When the building that houses the Blue Spoon Cafe was sold recently, the restaurant was ready to be taken over.

"They built up a clientele," Coeburn said. "It has made it really easy for me to come and pick up where they left off."

She said the tradition of the restaurant's friendly, personable service will continue as well.

Taking over the business is also made easier, she said, by her family's ventures.

"I come from a background of business owners," she said. "My dad and all of his brothers own businesses in Fairfax (Virginia) and my grandmother does as well."

Coeburn was born in Fairfax but has lived in this area most of her life.

"I have a solid background in business," she said.

She has a background in the kitchen as well.

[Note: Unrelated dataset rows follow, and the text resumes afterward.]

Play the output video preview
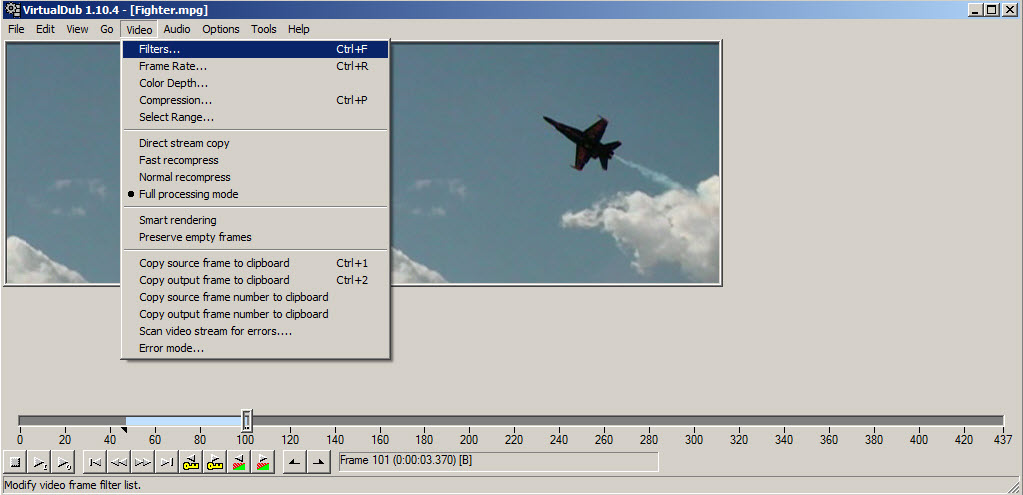The height and width of the screenshot is (495, 1023). [63, 462]
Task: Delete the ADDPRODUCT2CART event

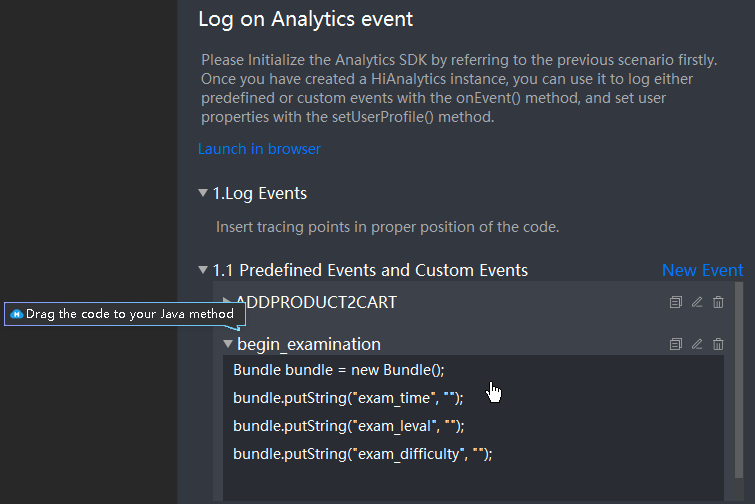Action: coord(718,302)
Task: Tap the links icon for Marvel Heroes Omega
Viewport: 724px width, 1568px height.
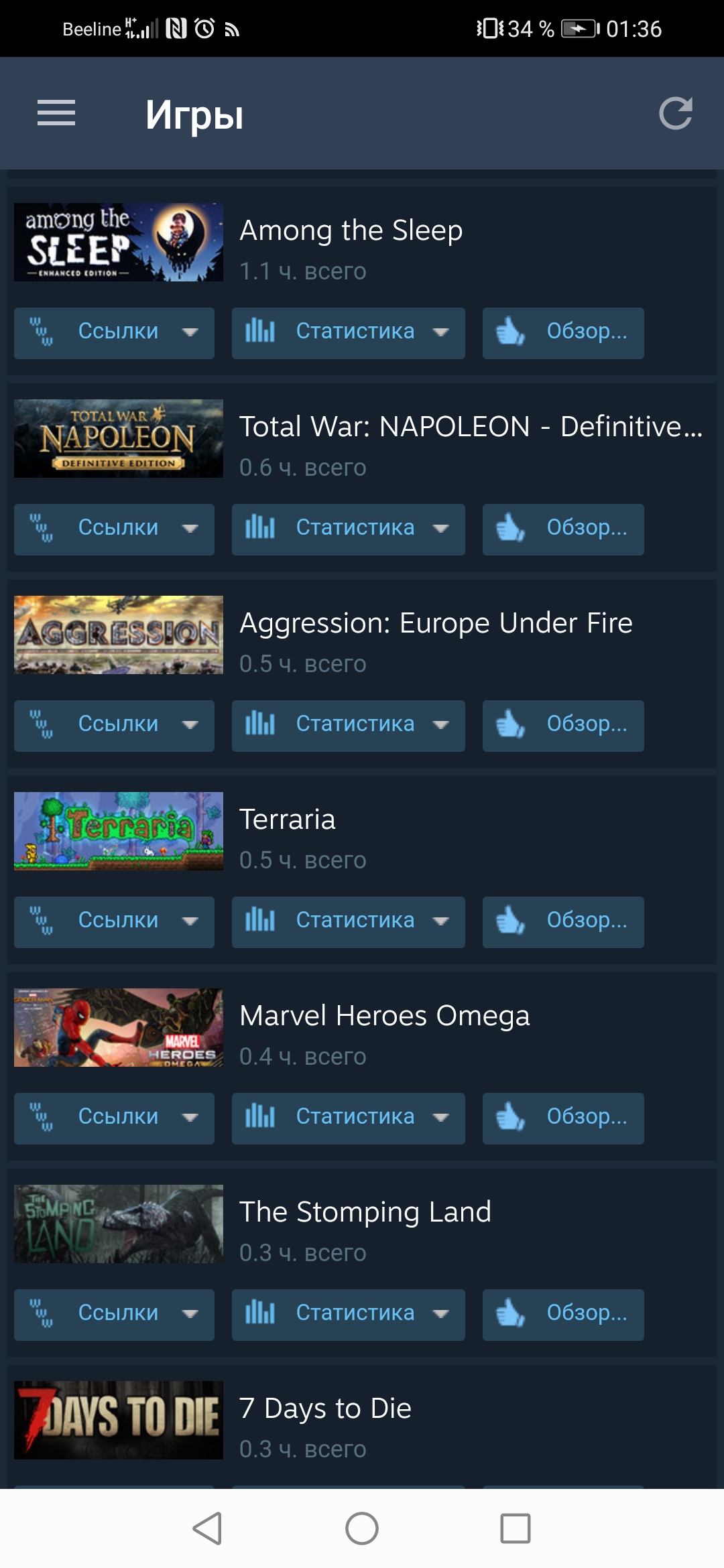Action: 41,1117
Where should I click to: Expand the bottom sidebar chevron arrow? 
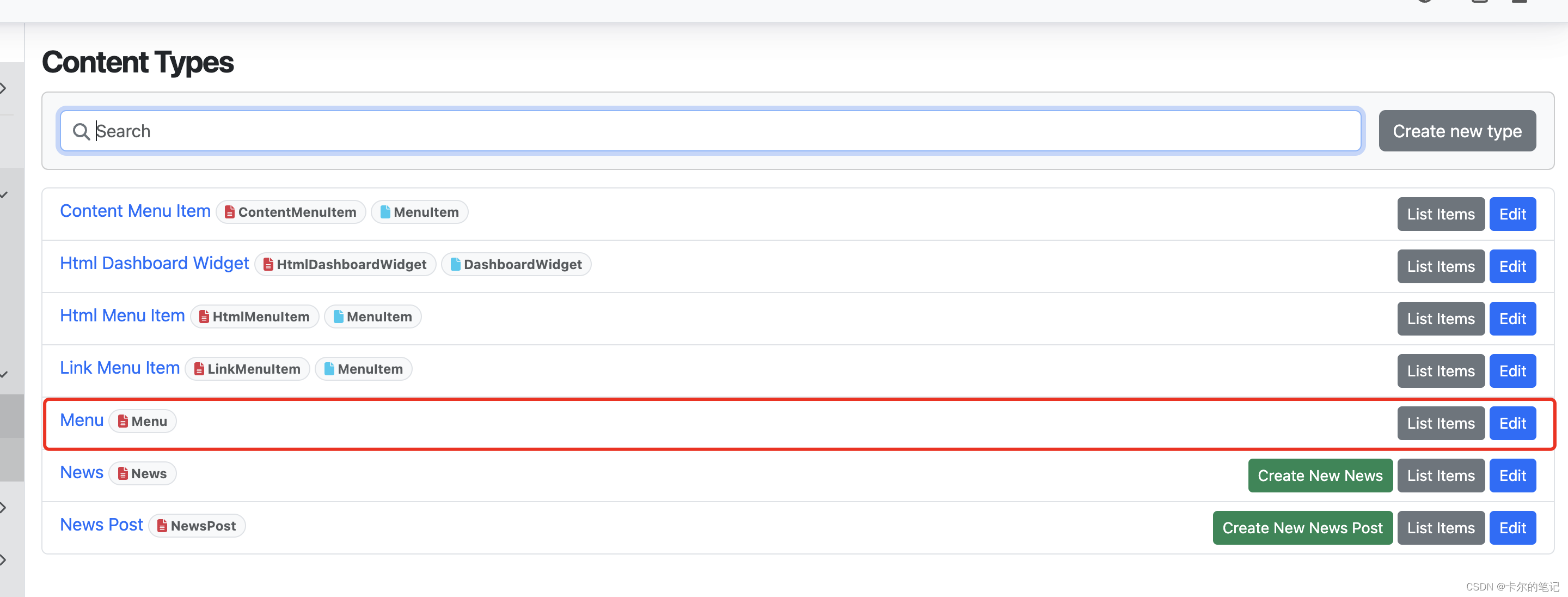click(4, 560)
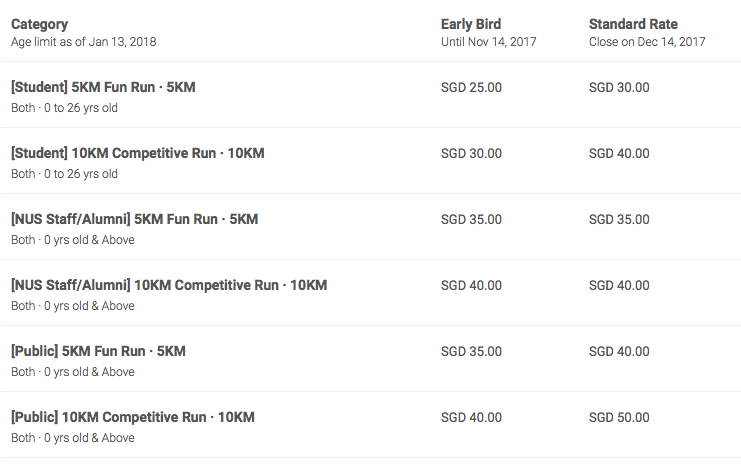Click the Category column header

click(x=40, y=24)
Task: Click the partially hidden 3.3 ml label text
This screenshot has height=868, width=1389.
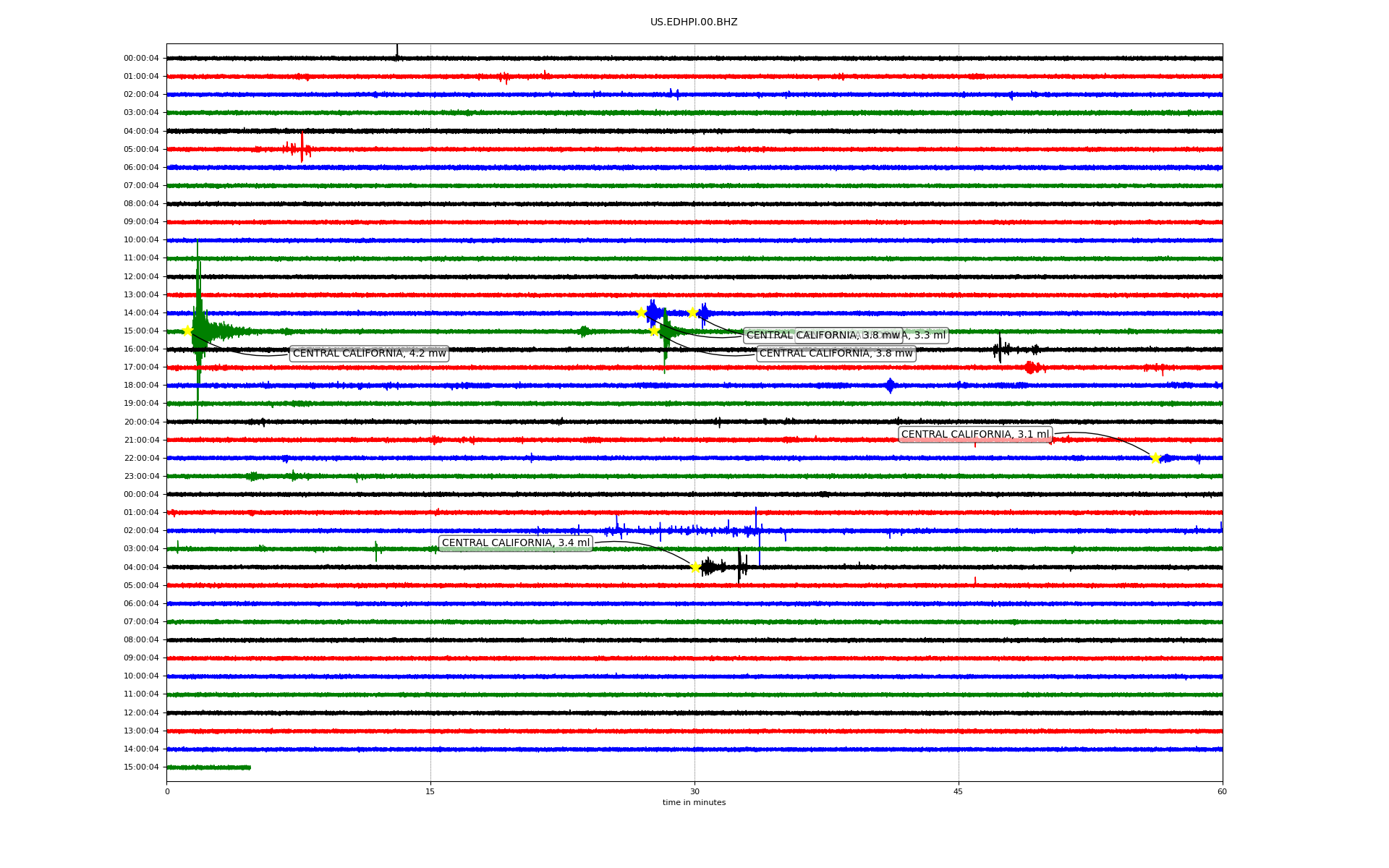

"I love to cook," she said. "I love to be in the kitchen. I will be working closely in the kitchen with my staff and cooking myself."

Coeburn said previous specialties like the blue on blue sandwich (which includes Monterrey Jack cheese, bleu cheese and blueberry preserves) and various gourmet soups will return.

"But I will add a few heartier options to the menu," she said. "We will offer Philly cheesesteak and meatball subs."

New dishes will include Mediterranean humus dip and several ethnic foods.

The restaurant will have a basic menu, she said, but with additions that change including weekly specials. Sweet tea with mint will be featured as well as an all-day tea and coffee bar.

The sweets menu will also be gourmet, including Coeburn's own specialty -- a Mediterranean pastry that resembles cheese danish.

"I love deserts and I love to bake," she said.

But the bottom line is, she added, the Blue Spoon will continue to offer fresh, homemade dishes that cannot be found anywhere else in the area.

In fact, the restaurant will be open for breakfast on weekdays and offer something not available elsewhere. "One of the things I am excited to do is homemade donuts," she said. "You can't find them anywhere around here." Quiche will also be on the breakfast menu, among some traditional dishes.

The restaurant will initially be open from 7:30 a.m. to 2:30 p.m. weekdays, but that could change eventually.

"I will consider other things, including selling beer and wine, as the business expands," she said. "I hope to be open at night for dinner maybe two nights a week and I will be open for special holiday dinners." A brunch once a month may be another option.

"I didn't want to take on too much at one time," she said, adding the weekends and nights are needed for the Blue Spoon's catering service. "I wanted to focus on what I am doing now and do it well before I take on anything else."

Coeburn said she is thankful for all the support the community has given her, and now she is ready to get to work.

"It''s hard work, but when I lay my head down at night it makes me happy I can do something for the community," she said. "It gives people some place to go that is new and fresh."

The Blue Spoon Cafe will be officially open for business at 7:30 a.m. Monday with a ribbon-cutting ceremony at 10:30 a.m.